Why do banks charge a fee for “insufficient funds?” Really, they know we don’t have any money, so why are they charging us more money? It’s just another way for the poor man to get screwed over while rich people get paid to be rich. Banks love giving rich people more money just for having money. It’s like the Paris Hilton effect* only with money.

Why do people believe you when you say there are four billion stars in the sky, but when you say there is wet paint, they have to touch it to be sure? The same theory applies when someone tells you something is hot. Funny story about that. I have a friend who, when he goes to a restaurant where they bring his plate out hot, will wait for the server to warn him, then purposely touch it and yelp about it being too hot. One time he went a little overboard and touched his plate of piping hot fajitas and immediately slammed his hand into his glass of water. Funniest thing ever. People like him keep the rest of us young.

Why doesn’t glue stick to the inside of the bottle? Some things are just better left unknown.

Why do they use sterilized needles to administer the lethal injection? This one is stupid, so allow me to answer a question with a question. Why the hell would they keep a box of dirty, infected needles around?

Why doesn’t Tarzan have a beard? I guess puberty hits at different ages for everyone, but come on.

Why does Superman stop bullets with his chest but duck when the bad guy throws his gun at him? Seems to me like whoever asked that question just put the entire Superman writing staff in a mental box. Good luck explaining that one, DC Comics.

Why do kamikaze pilots wear helmets? Allow me to play devil’s advocate on this one too. In theory, it’s a funny thought, but not half as funny as a kamikaze pilot who goes up without a helmet and then bumps his head mid-flight, goes unconscious, and misses his target.

Why must the word “lisp” have an ‘S’ in it? Whoever came up with the word was just plain cruel, that’s why. In hindsight, maybe it’s like that so when someone tells you they have a lisp, you have already seen it in action and therefore no further explanation is required.

Why do people constantly return to the refrigerator in hopes that new food has materialized? Hey, a guy can dream can’t he? Also, we must meet a standardized quota of three fridge checks before feeling comfortable ordering out. I mean, if we just walked in the door and picked up the phone, it would be like we stopped trying or something.

Why do we run over a string a dozen times with the vacuum, then bend down, pick it up, examine it, and toss it back on the floor to give the vacuum another chance? Because throwing it away in the trash can would just make too much sense I guess. Same basic question applies to things we know shouldn’t be sucked up by the vacuum like pennies, nails, empty cans of Miller Lite, and dead hookers. What? Just me?

Why is it that no matter which end you try to open a plastic bag from, it’s the wrong one?
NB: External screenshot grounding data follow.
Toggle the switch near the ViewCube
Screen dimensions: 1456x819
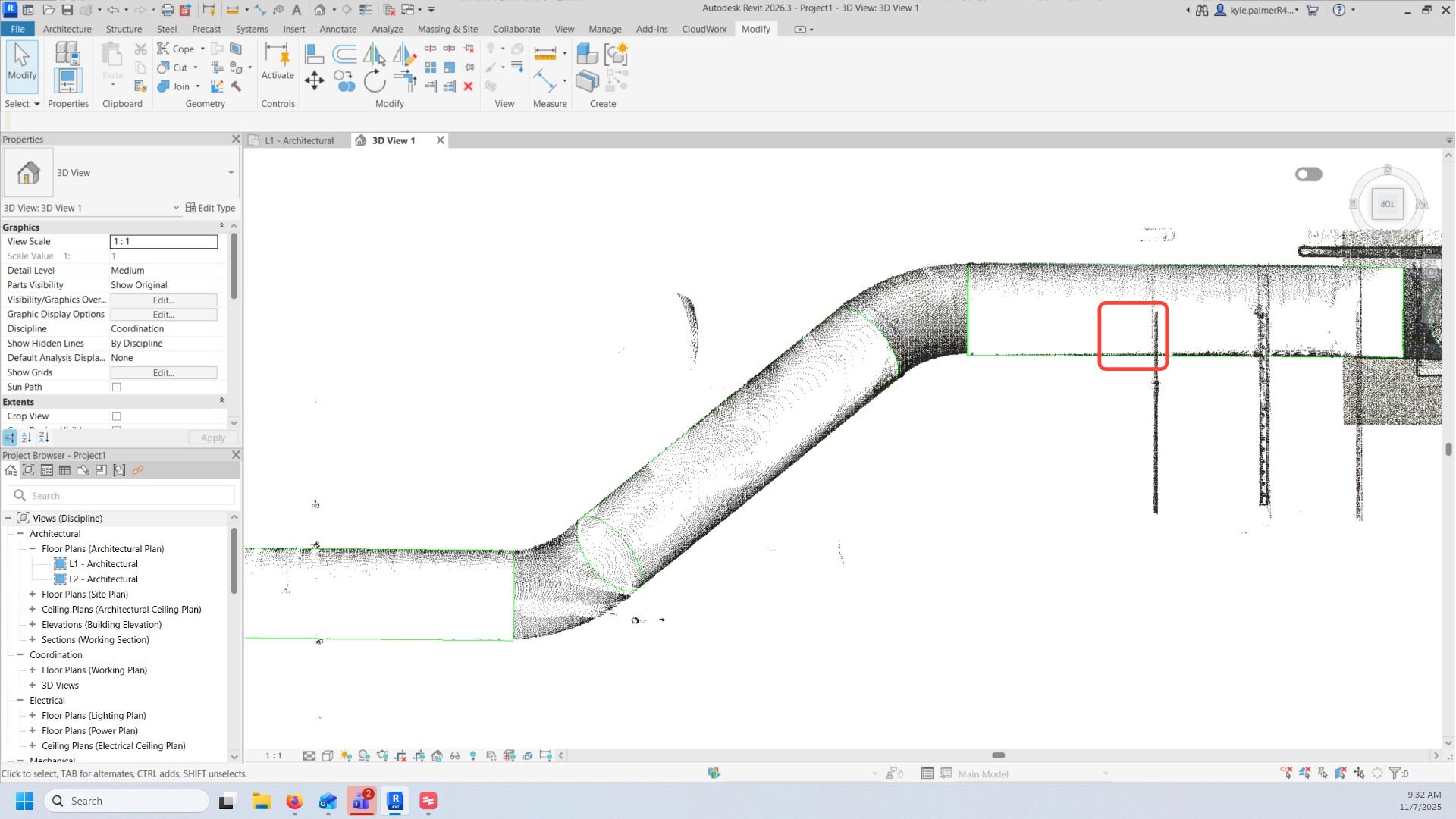1308,174
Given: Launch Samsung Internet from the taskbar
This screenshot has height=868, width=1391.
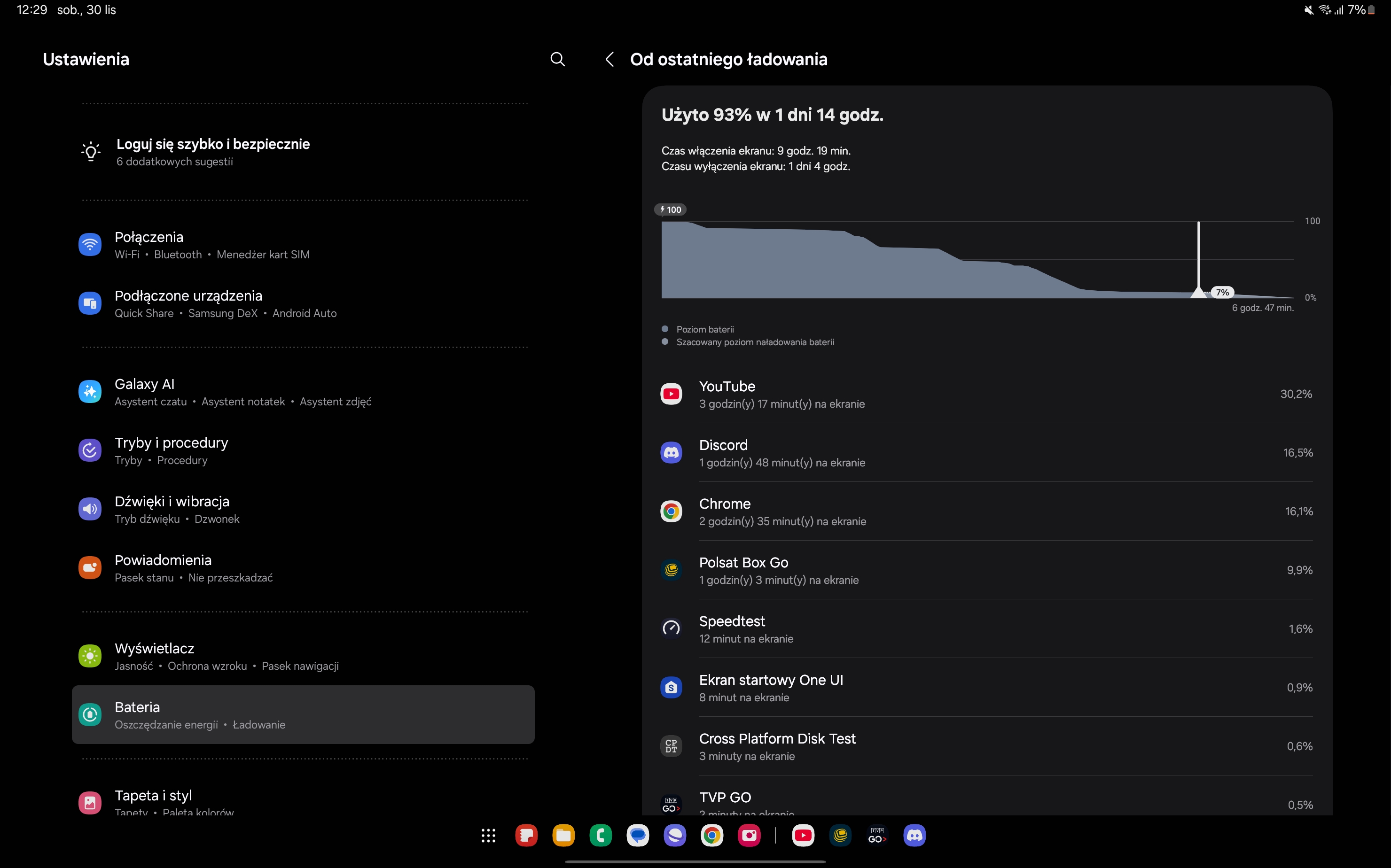Looking at the screenshot, I should pyautogui.click(x=675, y=836).
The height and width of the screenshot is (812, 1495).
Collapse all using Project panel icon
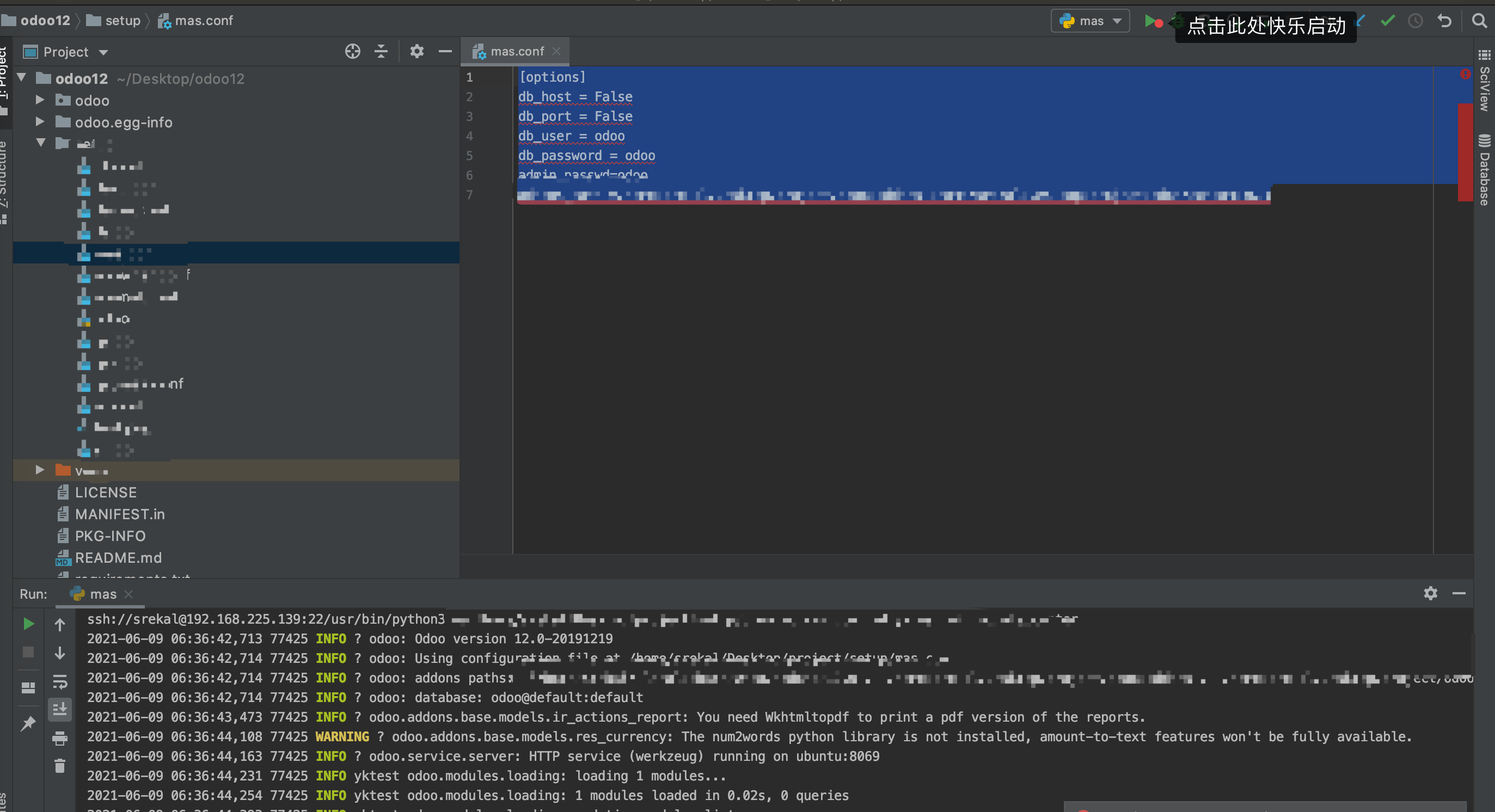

Law of averages has to take over at some point with this one. I’m still waiting.

Why is it that whenever you attempt to catch something that’s falling, you always knock something else over? I might be one of the worst ever at this, and when you throw in the fact that 80% of the time I incur some sort of personal injury ranging from a stubbed toe to a bleeding open wound, I have got to be one of the most useless human beings I know.

Why is it that keeping the house at 68 degrees during winter is too cold but keeping it at 68 during summer is just fine? This one is simple: Because people NEED to complain about the weather, no matter what. It’s either too hot, too cold, too rainy, too dry, too windy, too sunny, too dark, or too humid. Then winter rolls around and people get bummed cause there is no snow. Then it snows four feet in two days and everyone complains that they want the snow to melt. I’ve always wondered, do people in places like San Diego or Hawaii complain about the weather being too perfect?

There were a couple more that were absolutely obtuse, and therefore did not quite make the cut for this post. I mean come on, I have standards.

One love,

*Noting the fact that Paris Hilton and people like her are famous for being famous and that no one can link anything they’ve done to anything worthwhile.